■ Directions ■
For the data below, give again exactly the lines from the one containing "At what coordinates should I click to accomplish: Open" through the one containing "Task: Click the blue bar beside Valued Patron", both ends included, and no others.

■ Stored data entries ■
++++++

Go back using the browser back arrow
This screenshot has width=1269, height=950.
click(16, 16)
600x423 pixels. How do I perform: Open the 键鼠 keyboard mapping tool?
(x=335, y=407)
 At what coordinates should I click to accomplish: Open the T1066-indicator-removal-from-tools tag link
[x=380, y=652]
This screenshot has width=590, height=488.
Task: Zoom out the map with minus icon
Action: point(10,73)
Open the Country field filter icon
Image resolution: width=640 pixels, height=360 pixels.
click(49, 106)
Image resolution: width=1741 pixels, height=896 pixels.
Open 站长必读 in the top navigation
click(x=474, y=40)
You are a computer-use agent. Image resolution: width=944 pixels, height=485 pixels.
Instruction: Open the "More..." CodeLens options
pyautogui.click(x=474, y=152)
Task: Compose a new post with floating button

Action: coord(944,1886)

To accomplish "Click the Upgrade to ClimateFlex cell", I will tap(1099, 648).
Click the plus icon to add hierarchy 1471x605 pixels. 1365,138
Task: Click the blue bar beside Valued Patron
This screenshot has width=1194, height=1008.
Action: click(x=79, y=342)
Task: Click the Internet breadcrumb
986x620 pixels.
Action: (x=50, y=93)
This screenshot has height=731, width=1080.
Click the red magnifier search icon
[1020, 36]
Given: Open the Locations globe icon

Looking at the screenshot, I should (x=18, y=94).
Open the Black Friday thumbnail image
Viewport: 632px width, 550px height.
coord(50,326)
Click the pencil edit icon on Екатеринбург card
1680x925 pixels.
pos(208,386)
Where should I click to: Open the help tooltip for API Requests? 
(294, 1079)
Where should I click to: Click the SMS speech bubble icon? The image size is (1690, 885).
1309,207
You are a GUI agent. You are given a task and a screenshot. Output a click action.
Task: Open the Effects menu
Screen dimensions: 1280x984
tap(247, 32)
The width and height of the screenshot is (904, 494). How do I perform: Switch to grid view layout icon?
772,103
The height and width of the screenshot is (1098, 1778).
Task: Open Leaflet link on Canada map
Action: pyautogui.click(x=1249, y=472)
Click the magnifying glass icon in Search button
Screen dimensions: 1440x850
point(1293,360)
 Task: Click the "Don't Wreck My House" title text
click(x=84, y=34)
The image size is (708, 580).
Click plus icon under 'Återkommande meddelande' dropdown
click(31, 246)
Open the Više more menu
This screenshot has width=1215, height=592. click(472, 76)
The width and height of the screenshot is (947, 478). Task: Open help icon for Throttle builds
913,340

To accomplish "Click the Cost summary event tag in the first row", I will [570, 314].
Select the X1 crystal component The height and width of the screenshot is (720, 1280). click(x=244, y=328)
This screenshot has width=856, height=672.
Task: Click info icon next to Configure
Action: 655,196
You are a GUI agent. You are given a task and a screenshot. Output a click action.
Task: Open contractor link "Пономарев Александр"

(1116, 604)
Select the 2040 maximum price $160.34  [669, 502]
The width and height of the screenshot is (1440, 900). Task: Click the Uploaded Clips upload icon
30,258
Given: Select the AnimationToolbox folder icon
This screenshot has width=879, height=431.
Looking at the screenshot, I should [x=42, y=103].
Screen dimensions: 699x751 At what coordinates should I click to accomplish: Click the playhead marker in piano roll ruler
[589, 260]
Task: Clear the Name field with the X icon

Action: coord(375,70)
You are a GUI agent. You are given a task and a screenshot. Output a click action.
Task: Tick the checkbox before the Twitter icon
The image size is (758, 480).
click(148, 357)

++++++

■ Solution ■
 At what coordinates should I click to accomplish: Open the T1066-indicator-removal-from-tools tag link
[x=380, y=652]
This screenshot has width=590, height=488.
Task: Zoom out the map with minus icon
Action: point(10,73)
Open the Country field filter icon
Image resolution: width=640 pixels, height=360 pixels.
click(49, 106)
Image resolution: width=1741 pixels, height=896 pixels.
Open 站长必读 in the top navigation
click(x=474, y=40)
You are a computer-use agent. Image resolution: width=944 pixels, height=485 pixels.
Instruction: Open the "More..." CodeLens options
pyautogui.click(x=474, y=152)
Task: Compose a new post with floating button

Action: coord(944,1886)

To accomplish "Click the Upgrade to ClimateFlex cell", I will tap(1099, 648).
Click the plus icon to add hierarchy 1471x605 pixels. 1365,138
Task: Click the blue bar beside Valued Patron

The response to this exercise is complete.